Roman Alchemy (Alchemy 19)

What of Roman alchemy? Rome was the inheritor of Greek thinking, and Rome had a close interaction with Ptolemaic Egypt when alchemy was discovered.

Rome didn't give a hoot about alchemy. No mentions of alchemy, no documents, nothing whatever. As though it didn't exist. Why is that?

Romans were practical. They were political. But alchemy is, at it's heart, a philosophical undertaking, and the Romans just didn't go in for things like natural philosophy.

Roman culture expanded to all of the Mediterranean from 150 B.C. to 300 A.D. It became a Cristian culture and moved to Constantinople after that. Roman rule was very different from Greek/Hellenistic rule. Romans liked to organize and tax. They kept armies of Romans in the conquered states. Roman citizens were quite above all others. The Romans expanded West to Britain, but not East to Persia. The Roman armies were active taking over lands starting 500 B.C. and fought constantly through 400 A.D. The New Testament Gospels are in small part an account of the warlike nature of the Romans. This gives a culture a very practical mind: they are dealing with very practical problems of forced rule in very practical, warlike ways. Philosophy isn't an interest to a warrior.
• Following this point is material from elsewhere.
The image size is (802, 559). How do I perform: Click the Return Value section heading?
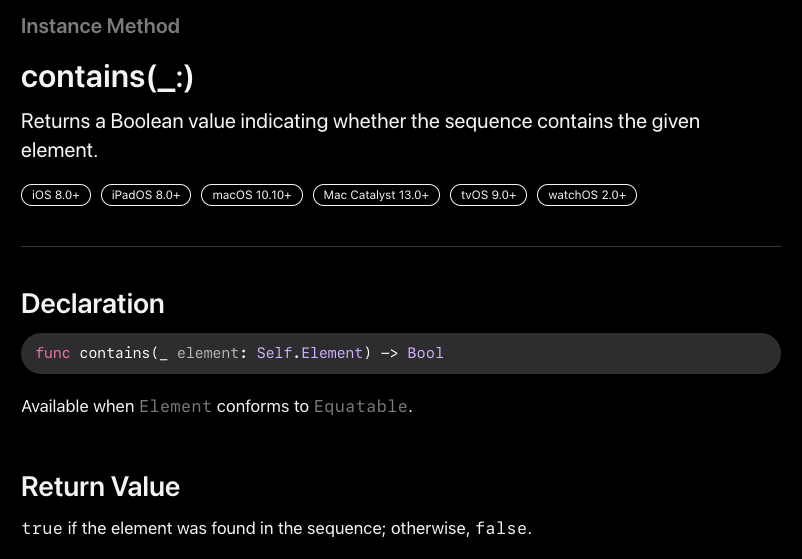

The practical view of  the Romans lead to some remarkable things, like the use of cement in making viaducts to bring fresh spring water into the big cities, making buildings and colosseums from concrete, concrete which still holds it's firmness 2000 years later. They excelled in law, in civic organization as a republic, in housing and amenities (like indoor plumbing). They had some practical knowledge of chemistry, dying primarily, and in sweetening wine with lead acetate, but nothing so frivolous as alchemy, it seems. Schooling for boys was available to the wealthy, centering around reading, writing (in Latin and Greek) and counting. Later oratory was added. All communication skills useful in the marketplace and in law, politics, the Forum. What Roman philosophy we have is all derived from the Greek schools of thought; nothing new from Rome. Two of the four Greek Schools were those of Plato and Aristotle, so they saw the same ideas that inspired alchemy, but nothing came of the Greek philosophies. No Roman Schools of thought have been identified. Romans were far more interested in the rhetoric of a good speech by Cicero than a great idea by Aristotle.


                         Cicero

Even the science of Rome was a practical one, as Archimedes invention of water-displacement volume measurement, the heat-ray, the water screw, and even the fanciful "claw" for upsetting invading ships at the docks.